Government Action – A New World In 5500 Compliance
Starting in 2011, companies will be motivated to make 5500 compliance a priority. The last quarter of 2010 were witness to likely the first ever significant jail sentence related to a false statement on a Form 5500.
The owner of Philadelphia Pension Planning Corporation (PPPC), which managed the profit sharing plan for Bustleton Landscaping Co. Inc., pleaded guilty to significantly overstating the assets of the plan to hide major losses. She was sentenced to 15 months in prison, three years of supervised release and ordered to pay more than $715,000, as announced by the U.S. Department of Labor’s (DOL) Employee Benefits Security Administration in late November of last year.
What This Means For Your Company
In the past, the DOL has not been known to strongly enforce 5500 compliance and frankly, it has often been a lower priority for many financial executives as a result.

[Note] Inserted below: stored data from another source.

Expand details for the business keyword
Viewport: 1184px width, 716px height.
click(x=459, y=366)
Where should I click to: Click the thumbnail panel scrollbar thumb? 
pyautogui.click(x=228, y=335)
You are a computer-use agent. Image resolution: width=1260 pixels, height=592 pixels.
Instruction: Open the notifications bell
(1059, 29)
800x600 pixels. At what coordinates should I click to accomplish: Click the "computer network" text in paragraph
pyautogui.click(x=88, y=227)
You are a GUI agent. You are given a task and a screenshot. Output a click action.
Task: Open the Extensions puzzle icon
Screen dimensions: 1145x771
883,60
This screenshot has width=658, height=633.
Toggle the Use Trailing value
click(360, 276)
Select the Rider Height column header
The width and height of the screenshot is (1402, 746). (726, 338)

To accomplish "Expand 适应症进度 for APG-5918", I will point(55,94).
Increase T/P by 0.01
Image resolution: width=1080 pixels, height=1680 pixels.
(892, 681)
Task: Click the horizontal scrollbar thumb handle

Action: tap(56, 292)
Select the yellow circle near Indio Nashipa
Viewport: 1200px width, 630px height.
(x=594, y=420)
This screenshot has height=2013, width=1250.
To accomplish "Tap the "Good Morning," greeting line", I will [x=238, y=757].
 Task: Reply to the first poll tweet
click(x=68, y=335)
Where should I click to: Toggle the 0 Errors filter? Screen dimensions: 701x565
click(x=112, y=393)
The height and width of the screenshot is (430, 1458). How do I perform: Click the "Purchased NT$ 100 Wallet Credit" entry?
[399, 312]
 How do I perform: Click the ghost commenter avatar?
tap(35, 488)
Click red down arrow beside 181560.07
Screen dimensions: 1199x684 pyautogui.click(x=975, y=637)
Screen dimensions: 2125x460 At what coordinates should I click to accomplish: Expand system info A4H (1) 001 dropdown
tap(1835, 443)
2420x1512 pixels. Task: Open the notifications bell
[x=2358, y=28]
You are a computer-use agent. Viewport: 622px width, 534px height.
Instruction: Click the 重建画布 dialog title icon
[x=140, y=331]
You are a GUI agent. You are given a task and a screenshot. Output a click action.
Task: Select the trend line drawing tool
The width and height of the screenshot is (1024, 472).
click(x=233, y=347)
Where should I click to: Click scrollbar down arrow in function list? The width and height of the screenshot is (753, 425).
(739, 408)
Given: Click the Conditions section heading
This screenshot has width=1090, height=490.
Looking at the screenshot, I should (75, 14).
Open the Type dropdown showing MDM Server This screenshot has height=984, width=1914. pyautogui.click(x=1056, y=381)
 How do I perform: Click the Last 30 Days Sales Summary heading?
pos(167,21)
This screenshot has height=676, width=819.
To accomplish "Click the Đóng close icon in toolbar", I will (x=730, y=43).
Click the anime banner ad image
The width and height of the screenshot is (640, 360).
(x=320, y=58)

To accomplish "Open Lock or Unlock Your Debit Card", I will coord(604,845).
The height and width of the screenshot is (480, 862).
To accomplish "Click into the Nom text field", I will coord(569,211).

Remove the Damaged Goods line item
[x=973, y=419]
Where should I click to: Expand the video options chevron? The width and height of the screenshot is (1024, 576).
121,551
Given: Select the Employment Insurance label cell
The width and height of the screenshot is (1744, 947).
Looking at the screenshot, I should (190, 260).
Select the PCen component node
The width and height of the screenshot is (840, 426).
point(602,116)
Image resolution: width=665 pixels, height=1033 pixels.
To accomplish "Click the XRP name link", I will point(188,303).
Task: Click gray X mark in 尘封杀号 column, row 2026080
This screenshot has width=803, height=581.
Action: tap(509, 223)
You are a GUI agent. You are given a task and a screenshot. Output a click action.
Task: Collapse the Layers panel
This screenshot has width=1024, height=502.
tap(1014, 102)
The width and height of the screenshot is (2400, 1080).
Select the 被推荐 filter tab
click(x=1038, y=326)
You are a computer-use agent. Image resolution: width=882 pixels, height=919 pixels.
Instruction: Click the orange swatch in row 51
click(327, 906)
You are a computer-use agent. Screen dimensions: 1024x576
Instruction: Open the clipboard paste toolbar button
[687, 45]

This recent case involving PPPC indicates that the DOL is paying more attention to Form 5500, subsequently, financial executives will need to as well. In addition, it highlights the vulnerability of a company that does not have proper vendor management procedures in place.
We recommend that companies create and enforce a process for ensuring the accuracy of the Form 5500. This is particularly important for companies involved in mergers and acquisition activities as we have found those situations are ripe for details of the 5500 to be overlooked.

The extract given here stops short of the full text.